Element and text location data
>> START

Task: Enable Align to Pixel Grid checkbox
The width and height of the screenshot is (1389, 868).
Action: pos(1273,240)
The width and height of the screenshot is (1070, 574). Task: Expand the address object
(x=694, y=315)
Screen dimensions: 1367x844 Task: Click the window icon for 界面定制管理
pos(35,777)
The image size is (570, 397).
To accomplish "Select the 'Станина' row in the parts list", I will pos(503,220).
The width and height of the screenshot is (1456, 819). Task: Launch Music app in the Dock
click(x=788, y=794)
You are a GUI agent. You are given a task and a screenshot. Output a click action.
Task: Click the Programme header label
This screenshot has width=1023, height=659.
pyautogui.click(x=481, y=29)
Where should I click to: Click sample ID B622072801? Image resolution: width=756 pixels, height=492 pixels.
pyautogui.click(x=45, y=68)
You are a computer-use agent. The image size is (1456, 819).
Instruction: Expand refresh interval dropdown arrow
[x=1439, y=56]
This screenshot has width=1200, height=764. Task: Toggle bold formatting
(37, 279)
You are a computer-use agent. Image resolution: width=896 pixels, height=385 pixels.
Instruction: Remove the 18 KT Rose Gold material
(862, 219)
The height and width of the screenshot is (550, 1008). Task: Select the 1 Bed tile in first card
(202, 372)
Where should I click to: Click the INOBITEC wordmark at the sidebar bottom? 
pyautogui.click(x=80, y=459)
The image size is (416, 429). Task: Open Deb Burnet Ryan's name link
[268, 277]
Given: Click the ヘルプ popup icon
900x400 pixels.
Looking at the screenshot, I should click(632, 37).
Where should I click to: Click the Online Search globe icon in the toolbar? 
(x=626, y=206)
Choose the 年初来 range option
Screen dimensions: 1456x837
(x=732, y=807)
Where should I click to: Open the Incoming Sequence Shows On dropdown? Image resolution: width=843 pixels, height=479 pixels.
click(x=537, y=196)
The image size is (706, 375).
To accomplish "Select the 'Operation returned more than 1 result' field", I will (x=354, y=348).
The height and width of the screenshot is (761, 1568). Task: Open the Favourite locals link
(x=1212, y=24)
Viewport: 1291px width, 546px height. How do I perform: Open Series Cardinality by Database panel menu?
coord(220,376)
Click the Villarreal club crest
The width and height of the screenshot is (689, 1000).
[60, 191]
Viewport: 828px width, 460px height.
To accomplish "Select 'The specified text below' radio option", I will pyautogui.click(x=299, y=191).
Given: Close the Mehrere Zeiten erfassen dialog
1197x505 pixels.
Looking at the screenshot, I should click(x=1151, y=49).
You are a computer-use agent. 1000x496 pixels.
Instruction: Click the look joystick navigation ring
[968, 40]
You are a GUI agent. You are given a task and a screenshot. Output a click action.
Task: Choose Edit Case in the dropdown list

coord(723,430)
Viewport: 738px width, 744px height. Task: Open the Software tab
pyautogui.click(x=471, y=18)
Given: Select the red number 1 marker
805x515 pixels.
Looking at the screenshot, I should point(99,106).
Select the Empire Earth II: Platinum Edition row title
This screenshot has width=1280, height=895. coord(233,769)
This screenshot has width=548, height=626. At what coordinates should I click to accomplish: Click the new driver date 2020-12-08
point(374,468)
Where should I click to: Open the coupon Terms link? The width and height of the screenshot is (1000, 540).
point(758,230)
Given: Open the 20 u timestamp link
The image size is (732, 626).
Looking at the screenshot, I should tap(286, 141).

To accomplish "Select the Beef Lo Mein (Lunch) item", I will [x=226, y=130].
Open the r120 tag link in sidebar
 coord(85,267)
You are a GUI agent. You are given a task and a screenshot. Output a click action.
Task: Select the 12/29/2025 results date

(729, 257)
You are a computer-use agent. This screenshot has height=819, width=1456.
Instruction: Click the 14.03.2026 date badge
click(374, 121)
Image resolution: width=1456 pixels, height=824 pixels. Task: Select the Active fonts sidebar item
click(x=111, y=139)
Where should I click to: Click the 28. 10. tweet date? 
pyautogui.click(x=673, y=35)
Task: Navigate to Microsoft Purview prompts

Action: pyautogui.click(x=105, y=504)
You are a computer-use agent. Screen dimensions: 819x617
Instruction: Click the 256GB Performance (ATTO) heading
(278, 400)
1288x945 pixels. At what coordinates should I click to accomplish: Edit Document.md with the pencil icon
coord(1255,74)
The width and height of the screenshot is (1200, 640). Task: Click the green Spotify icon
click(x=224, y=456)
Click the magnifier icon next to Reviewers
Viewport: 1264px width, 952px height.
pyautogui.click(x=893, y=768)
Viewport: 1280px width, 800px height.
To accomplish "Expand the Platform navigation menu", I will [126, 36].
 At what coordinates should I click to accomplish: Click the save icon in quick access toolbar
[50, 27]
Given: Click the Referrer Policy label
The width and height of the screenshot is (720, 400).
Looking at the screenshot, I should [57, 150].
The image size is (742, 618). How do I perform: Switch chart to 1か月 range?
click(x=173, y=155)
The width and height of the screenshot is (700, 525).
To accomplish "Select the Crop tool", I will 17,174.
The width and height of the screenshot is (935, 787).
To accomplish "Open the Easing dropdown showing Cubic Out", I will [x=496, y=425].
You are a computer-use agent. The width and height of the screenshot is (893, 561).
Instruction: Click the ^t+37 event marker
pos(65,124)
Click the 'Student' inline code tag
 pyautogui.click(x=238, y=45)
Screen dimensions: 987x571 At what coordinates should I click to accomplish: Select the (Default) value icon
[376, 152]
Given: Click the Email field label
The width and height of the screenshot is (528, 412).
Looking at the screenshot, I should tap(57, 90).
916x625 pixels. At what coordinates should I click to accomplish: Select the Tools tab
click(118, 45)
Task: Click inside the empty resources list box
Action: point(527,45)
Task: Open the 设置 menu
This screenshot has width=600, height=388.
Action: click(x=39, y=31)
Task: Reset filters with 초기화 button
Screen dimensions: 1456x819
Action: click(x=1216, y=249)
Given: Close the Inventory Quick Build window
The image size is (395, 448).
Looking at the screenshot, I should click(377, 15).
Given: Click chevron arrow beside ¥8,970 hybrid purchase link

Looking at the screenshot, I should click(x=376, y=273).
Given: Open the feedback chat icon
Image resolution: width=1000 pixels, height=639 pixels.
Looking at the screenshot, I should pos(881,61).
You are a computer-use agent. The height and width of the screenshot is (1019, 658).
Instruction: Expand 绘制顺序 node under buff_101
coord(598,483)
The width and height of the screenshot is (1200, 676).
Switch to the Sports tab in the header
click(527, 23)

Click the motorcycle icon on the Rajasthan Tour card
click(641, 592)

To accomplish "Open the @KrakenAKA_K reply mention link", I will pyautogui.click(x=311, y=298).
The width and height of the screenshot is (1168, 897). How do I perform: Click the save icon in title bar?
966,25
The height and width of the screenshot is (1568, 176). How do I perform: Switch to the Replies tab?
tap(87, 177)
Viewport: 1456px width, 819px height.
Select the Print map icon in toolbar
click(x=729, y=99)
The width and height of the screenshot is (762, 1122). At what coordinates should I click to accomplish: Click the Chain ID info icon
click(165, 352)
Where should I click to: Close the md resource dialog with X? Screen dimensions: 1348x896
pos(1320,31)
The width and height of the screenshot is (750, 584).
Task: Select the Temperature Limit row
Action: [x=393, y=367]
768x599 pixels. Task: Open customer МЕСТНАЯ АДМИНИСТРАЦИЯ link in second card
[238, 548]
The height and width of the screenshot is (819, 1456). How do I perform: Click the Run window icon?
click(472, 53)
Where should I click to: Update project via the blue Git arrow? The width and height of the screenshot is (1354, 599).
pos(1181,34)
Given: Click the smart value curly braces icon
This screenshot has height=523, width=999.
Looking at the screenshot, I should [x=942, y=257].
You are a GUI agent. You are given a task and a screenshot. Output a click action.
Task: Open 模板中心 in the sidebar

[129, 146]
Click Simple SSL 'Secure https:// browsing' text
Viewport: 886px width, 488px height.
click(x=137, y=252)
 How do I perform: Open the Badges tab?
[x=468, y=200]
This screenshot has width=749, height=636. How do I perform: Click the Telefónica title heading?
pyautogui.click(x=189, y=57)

>> END

Copy the entries word for word, beginning at the line containing "Where should I click to: Close" and continuing to the end of the entries.

▶ _COMPLETE RESPONSE_:
Where should I click to: Close the md resource dialog with X? Screen dimensions: 1348x896
pos(1320,31)
The width and height of the screenshot is (750, 584).
Task: Select the Temperature Limit row
Action: [x=393, y=367]
768x599 pixels. Task: Open customer МЕСТНАЯ АДМИНИСТРАЦИЯ link in second card
[238, 548]
The height and width of the screenshot is (819, 1456). How do I perform: Click the Run window icon?
click(472, 53)
Where should I click to: Update project via the blue Git arrow? The width and height of the screenshot is (1354, 599).
pos(1181,34)
Given: Click the smart value curly braces icon
This screenshot has height=523, width=999.
Looking at the screenshot, I should [x=942, y=257].
You are a GUI agent. You are given a task and a screenshot. Output a click action.
Task: Open 模板中心 in the sidebar

[129, 146]
Click Simple SSL 'Secure https:// browsing' text
Viewport: 886px width, 488px height.
click(x=137, y=252)
 How do I perform: Open the Badges tab?
[x=468, y=200]
This screenshot has width=749, height=636. How do I perform: Click the Telefónica title heading?
pyautogui.click(x=189, y=57)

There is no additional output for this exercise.